Is there a standard for PC executable pointers? How would I go about calculating them? I've been working on a patcher for a game but I need to be able to repoint some text that's inside the main executable.
DaMarsMan
Guest
« Reply #1 on: May 27, 2007, 04:34:09 pm »

They are usually 32bit little endian (reversed bytes). However, there is no standard.
creaothceann
Guest
« Reply #2 on: May 27, 2007, 07:16:20 pm »

Ahem. They're not reversed. Roll Eyes

x86 pointers are simple. DOS pointers map down to 1 MB instead of 4 GB, but even that shouldn't be a problem.
rmco2003
Guest
« Reply #3 on: May 28, 2007, 12:24:49 am »

So what would the structure be like in hexadecimal, say for example if I wanted to go to offset 123456 in hex, what would it look like as a 32 bit pointer? The executable is over 1 MB so I don't think it'll be a DOS pointer Wink
creaothceann
Guest
« Reply #4 on: May 28, 2007, 03:45:17 am »

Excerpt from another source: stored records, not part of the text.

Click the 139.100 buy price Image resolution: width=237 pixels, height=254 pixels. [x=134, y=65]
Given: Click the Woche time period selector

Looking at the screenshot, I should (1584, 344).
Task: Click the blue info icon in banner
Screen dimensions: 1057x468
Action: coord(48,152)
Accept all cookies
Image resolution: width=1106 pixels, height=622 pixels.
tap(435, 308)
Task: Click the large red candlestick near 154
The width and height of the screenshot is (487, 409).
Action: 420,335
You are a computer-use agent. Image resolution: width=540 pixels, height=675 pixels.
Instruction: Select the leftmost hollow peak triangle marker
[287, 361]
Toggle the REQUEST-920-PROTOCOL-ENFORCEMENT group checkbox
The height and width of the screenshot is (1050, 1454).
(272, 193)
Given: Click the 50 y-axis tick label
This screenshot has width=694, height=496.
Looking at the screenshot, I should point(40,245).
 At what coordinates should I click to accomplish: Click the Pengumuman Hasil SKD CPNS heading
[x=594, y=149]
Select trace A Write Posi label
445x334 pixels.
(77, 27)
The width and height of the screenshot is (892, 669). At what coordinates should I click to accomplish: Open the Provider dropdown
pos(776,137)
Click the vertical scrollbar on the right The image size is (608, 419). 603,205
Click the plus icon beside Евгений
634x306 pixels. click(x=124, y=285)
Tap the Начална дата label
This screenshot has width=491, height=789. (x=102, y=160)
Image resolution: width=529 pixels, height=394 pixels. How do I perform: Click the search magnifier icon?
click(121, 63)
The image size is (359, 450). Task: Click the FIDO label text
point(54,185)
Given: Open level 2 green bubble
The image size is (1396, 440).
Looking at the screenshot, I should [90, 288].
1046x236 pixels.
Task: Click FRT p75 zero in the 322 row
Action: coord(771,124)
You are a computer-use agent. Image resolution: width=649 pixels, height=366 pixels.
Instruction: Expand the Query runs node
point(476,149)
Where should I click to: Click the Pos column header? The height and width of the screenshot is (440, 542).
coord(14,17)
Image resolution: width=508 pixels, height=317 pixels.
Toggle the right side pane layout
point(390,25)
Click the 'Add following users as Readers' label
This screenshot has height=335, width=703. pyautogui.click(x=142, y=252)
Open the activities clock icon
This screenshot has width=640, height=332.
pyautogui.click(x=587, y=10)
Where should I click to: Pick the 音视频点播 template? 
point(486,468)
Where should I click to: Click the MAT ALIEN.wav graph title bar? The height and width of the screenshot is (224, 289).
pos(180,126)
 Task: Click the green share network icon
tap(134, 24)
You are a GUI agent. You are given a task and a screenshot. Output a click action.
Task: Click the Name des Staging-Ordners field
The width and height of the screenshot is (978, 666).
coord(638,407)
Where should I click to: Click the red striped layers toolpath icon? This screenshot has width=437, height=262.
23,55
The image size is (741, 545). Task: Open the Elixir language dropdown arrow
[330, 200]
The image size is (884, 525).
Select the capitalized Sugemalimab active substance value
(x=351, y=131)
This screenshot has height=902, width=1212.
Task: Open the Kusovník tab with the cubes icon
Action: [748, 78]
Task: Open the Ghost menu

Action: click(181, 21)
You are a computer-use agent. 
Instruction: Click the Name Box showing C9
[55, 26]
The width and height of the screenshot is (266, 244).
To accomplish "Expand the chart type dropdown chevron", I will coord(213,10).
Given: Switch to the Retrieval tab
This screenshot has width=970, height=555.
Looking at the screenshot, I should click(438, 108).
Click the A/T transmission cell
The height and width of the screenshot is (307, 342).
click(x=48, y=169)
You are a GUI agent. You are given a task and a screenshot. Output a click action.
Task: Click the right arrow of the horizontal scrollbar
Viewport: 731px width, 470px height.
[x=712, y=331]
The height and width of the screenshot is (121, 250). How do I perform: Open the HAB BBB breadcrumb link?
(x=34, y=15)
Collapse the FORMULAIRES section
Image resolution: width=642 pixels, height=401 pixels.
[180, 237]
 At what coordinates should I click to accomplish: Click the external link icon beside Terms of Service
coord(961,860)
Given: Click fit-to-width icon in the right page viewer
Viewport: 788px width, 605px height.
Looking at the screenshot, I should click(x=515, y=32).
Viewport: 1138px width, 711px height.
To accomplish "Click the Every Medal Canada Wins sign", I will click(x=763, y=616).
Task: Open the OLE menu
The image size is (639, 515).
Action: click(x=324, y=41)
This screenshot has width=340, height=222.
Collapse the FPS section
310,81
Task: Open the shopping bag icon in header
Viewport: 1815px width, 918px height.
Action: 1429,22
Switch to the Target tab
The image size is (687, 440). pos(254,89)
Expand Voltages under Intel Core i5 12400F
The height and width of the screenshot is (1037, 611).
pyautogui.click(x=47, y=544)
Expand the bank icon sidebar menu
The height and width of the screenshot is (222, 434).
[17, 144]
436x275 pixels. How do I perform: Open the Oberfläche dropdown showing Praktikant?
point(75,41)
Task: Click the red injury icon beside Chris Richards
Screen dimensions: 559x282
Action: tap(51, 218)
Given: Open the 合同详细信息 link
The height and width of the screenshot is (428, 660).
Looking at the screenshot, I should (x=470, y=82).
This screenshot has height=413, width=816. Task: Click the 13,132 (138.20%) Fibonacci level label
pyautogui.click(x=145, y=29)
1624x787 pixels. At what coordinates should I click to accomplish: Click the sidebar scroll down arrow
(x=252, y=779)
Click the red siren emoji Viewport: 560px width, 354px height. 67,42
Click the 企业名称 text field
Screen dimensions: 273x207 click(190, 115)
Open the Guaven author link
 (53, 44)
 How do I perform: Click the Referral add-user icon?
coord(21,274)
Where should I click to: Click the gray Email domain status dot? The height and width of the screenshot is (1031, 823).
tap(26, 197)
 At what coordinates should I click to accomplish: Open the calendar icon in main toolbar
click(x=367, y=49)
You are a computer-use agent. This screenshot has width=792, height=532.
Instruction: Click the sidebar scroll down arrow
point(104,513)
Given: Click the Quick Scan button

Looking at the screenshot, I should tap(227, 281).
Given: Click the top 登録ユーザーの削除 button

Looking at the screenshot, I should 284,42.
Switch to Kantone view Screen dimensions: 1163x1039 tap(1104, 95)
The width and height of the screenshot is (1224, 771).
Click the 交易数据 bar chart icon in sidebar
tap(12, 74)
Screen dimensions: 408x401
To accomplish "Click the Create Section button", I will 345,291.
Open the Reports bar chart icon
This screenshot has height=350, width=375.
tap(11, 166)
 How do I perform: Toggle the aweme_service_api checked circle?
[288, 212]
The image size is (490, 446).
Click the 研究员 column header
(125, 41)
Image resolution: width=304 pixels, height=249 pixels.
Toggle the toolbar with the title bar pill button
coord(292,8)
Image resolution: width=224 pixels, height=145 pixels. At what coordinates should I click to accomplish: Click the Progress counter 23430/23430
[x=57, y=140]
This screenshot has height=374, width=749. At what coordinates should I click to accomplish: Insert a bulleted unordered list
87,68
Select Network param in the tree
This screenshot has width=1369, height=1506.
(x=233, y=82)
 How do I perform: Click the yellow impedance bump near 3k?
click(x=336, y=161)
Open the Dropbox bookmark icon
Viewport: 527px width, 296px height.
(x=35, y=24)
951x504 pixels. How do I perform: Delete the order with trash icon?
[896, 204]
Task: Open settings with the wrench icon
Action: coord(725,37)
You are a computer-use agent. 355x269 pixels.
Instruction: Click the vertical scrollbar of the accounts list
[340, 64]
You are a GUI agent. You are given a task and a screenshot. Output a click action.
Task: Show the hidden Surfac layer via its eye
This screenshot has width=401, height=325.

Pointers are for memory, offsets are for blocks of data (e.g. files). So it's an offset?

"123456h" in 32 bits would be "00123456h". In a hex editor you write each group of 8 bits by its own, i.e. "56 34 12 00".

If your "123456" was decimal you need to convert it to hex first, i.e. "0001E240h". This would be displayed as "40 E2 01 00" in the hex editor.
rmco2003
Guest
« Reply #5 on: May 28, 2007, 03:50:05 pm »

*sigh* doesn't look like it uses that structure, can't find any pointers for the text in the executable, so it's probably hardcoded amongst the ASM code.